Slam Your Breaks: A Short Note On Microbial Growth.

Microbes are special with unique abilities that tip them as superior to humans. 
Let's take E. coli as an example, a unique microbe that caught the eye of a German bacteriologist called Theodore Escherich, thanks to its gift of multiplication- the way in which a single microbe can give rise to an astonishingly stupendous growth in a matter of hours.

Escherich discovered that if E. coli had continued to reproduce at such rate, a single microbial cell that is placed inside a flask would grow massively and in a matter of days, a visible microbial mass would have filled the flask.
They could possibly fill up the earth, but E. coli did something else. It began to grow slowly and within a day, it stopped growing.

Every living thing, humans for example can choose to increase, multiply and fill the whole earth, at least theoretically. But we do not as at some point, the exponential growth of a species quickly slams into the harsh reality of this finite world.

As the population of E. coli grows denser, the bacteria consume oxygen at a tremendous rate faster than fresh supplies can arrive, their wastes build up, making their surroundings toxic. E. coli can no longer get food adequately and runs out of essential nutrients. Its ribosome gets sloppy, producing misshapen proteins that attacks its other molecules. This disastrous event can ripple out across the entire microbe. What a fatal collision with reality!


To continue its growth in this condition would be suicidal, like driving a car off a bridge. Microbes must survive and they strive with their might to do so. Instead of jumping over a bridge, E. coli slams the break! and in a matter of seconds, it enters a living dead mode. 
It stops reading its genes and destroys all the proteins that it is in the midst of building. Struggling to survive, it makes proteins to defend itself against stress and other forms of insult threatening its survival.
To keep dangerous molecules from slipping in through the membrane and to prevent the beneficial ones from slipping out, it closes its pores.
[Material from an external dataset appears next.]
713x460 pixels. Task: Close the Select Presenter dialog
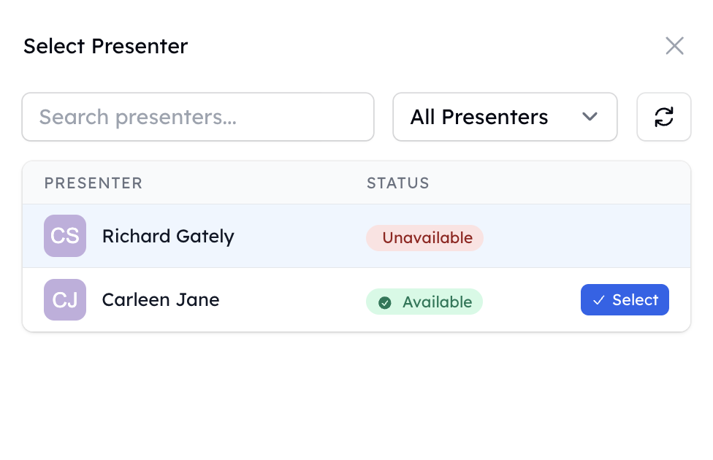pos(674,46)
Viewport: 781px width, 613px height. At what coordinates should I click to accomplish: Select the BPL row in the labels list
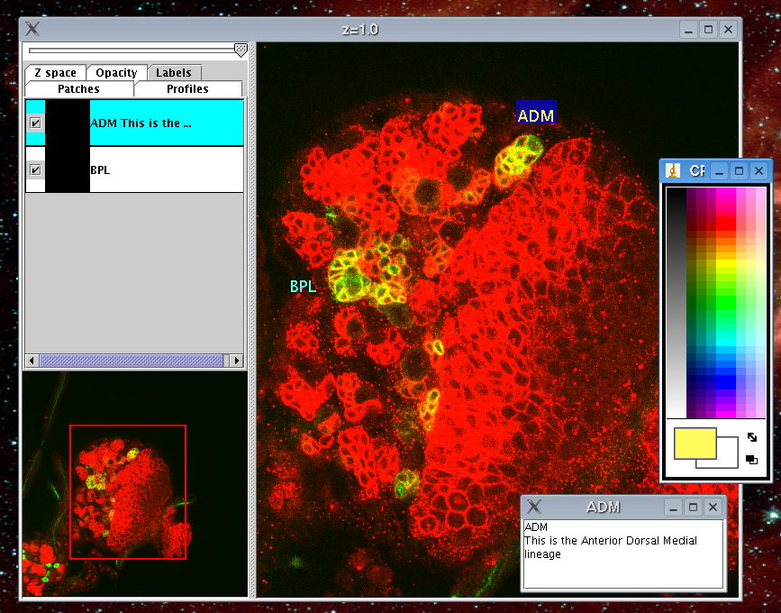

To protect its DNA, it folds it into a crystalline structure. 
All these struggle to survive demand a great deal of energy but since it has limited food to supply energy, E. coli eats itself! dismantling its own energy rich molecules, even cannibalizing its ribosome and can no longer make new proteins.

The menaces faced by the starving E. coli are similar to those faced by our own cells as we get old. Aging human cells suffer the same sorts of damage in their genes and chromosomes and proteins get deformed in much the same way some proteins in starving E. coli are deformed.
Life does not only grow and reproduce, it decays as well. Although microorganisms and humans face the same ravaging conditions, microbe emerge the winner. 

In the case of E. coli, something interesting could happen. If you pluck out a single E. coli from that stationary phase and place it in a flask of fresh growth medium, life sparks back into it. It will unpack its folded DNA, build new proteins and resume its life with stately grace, continuing to grow and reproduce as if nothing happened. A second chance to life!

This is why scientists can leave a colony of microbes in a stationary phase for years and still get to resuscitate some viable microbial cells.
Good thing for microbes but for humans, we never get that second chance.